======== GIVEN DATA

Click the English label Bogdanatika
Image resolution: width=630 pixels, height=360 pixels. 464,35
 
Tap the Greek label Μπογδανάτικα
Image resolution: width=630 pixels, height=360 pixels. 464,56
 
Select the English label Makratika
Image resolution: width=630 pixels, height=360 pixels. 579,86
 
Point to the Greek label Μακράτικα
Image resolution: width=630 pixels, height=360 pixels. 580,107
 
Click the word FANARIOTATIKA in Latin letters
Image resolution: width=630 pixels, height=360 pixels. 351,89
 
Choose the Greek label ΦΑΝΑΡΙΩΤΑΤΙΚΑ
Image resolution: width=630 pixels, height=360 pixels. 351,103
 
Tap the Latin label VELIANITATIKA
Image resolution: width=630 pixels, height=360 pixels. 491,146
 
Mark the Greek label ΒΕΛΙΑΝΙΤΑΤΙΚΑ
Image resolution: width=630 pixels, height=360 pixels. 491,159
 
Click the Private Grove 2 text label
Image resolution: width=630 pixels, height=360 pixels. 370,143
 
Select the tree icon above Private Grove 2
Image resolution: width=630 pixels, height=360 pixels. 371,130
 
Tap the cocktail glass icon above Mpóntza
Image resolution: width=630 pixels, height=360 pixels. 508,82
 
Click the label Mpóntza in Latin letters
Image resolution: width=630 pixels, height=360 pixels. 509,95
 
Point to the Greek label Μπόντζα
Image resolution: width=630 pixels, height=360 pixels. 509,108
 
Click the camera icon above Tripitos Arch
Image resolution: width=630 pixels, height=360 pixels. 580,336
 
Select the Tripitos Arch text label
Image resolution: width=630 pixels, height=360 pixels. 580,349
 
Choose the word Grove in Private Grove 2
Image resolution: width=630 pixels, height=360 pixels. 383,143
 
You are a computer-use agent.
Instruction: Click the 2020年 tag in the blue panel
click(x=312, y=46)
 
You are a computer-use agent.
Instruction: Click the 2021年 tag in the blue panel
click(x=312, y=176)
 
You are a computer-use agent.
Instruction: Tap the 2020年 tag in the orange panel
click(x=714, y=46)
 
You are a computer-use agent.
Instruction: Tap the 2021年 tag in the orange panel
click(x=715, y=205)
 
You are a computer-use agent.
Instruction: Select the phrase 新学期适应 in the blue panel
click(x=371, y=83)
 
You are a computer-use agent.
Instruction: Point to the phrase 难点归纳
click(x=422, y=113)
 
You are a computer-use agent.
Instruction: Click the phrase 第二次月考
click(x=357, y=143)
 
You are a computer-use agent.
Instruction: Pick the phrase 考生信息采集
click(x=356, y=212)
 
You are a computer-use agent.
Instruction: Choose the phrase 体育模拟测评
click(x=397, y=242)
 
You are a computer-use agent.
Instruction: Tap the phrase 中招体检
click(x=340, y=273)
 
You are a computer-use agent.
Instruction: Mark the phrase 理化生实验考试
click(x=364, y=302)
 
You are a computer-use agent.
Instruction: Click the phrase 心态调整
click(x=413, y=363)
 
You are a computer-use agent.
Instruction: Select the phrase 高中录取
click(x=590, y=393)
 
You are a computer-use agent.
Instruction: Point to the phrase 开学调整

================

TO DO >> Reproduce the material above line for line, with no changes.

THE SOLUTION >>
Click the English label Bogdanatika
Image resolution: width=630 pixels, height=360 pixels. 464,35
 
Tap the Greek label Μπογδανάτικα
Image resolution: width=630 pixels, height=360 pixels. 464,56
 
Select the English label Makratika
Image resolution: width=630 pixels, height=360 pixels. 579,86
 
Point to the Greek label Μακράτικα
Image resolution: width=630 pixels, height=360 pixels. 580,107
 
Click the word FANARIOTATIKA in Latin letters
Image resolution: width=630 pixels, height=360 pixels. 351,89
 
Choose the Greek label ΦΑΝΑΡΙΩΤΑΤΙΚΑ
Image resolution: width=630 pixels, height=360 pixels. 351,103
 
Tap the Latin label VELIANITATIKA
Image resolution: width=630 pixels, height=360 pixels. 491,146
 
Mark the Greek label ΒΕΛΙΑΝΙΤΑΤΙΚΑ
Image resolution: width=630 pixels, height=360 pixels. 491,159
 
Click the Private Grove 2 text label
Image resolution: width=630 pixels, height=360 pixels. 370,143
 
Select the tree icon above Private Grove 2
Image resolution: width=630 pixels, height=360 pixels. 371,130
 
Tap the cocktail glass icon above Mpóntza
Image resolution: width=630 pixels, height=360 pixels. 508,82
 
Click the label Mpóntza in Latin letters
Image resolution: width=630 pixels, height=360 pixels. 509,95
 
Point to the Greek label Μπόντζα
Image resolution: width=630 pixels, height=360 pixels. 509,108
 
Click the camera icon above Tripitos Arch
Image resolution: width=630 pixels, height=360 pixels. 580,336
 
Select the Tripitos Arch text label
Image resolution: width=630 pixels, height=360 pixels. 580,349
 
Choose the word Grove in Private Grove 2
Image resolution: width=630 pixels, height=360 pixels. 383,143
 
You are a computer-use agent.
Instruction: Click the 2020年 tag in the blue panel
click(x=312, y=46)
 
You are a computer-use agent.
Instruction: Click the 2021年 tag in the blue panel
click(x=312, y=176)
 
You are a computer-use agent.
Instruction: Tap the 2020年 tag in the orange panel
click(x=714, y=46)
 
You are a computer-use agent.
Instruction: Tap the 2021年 tag in the orange panel
click(x=715, y=205)
 
You are a computer-use agent.
Instruction: Select the phrase 新学期适应 in the blue panel
click(x=371, y=83)
 
You are a computer-use agent.
Instruction: Point to the phrase 难点归纳
click(x=422, y=113)
 
You are a computer-use agent.
Instruction: Click the phrase 第二次月考
click(x=357, y=143)
 
You are a computer-use agent.
Instruction: Pick the phrase 考生信息采集
click(x=356, y=212)
 
You are a computer-use agent.
Instruction: Choose the phrase 体育模拟测评
click(x=397, y=242)
 
You are a computer-use agent.
Instruction: Tap the phrase 中招体检
click(x=340, y=273)
 
You are a computer-use agent.
Instruction: Mark the phrase 理化生实验考试
click(x=364, y=302)
 
You are a computer-use agent.
Instruction: Click the phrase 心态调整
click(x=413, y=363)
 
You are a computer-use agent.
Instruction: Select the phrase 高中录取
click(x=590, y=393)
 
You are a computer-use agent.
Instruction: Point to the phrase 开学调整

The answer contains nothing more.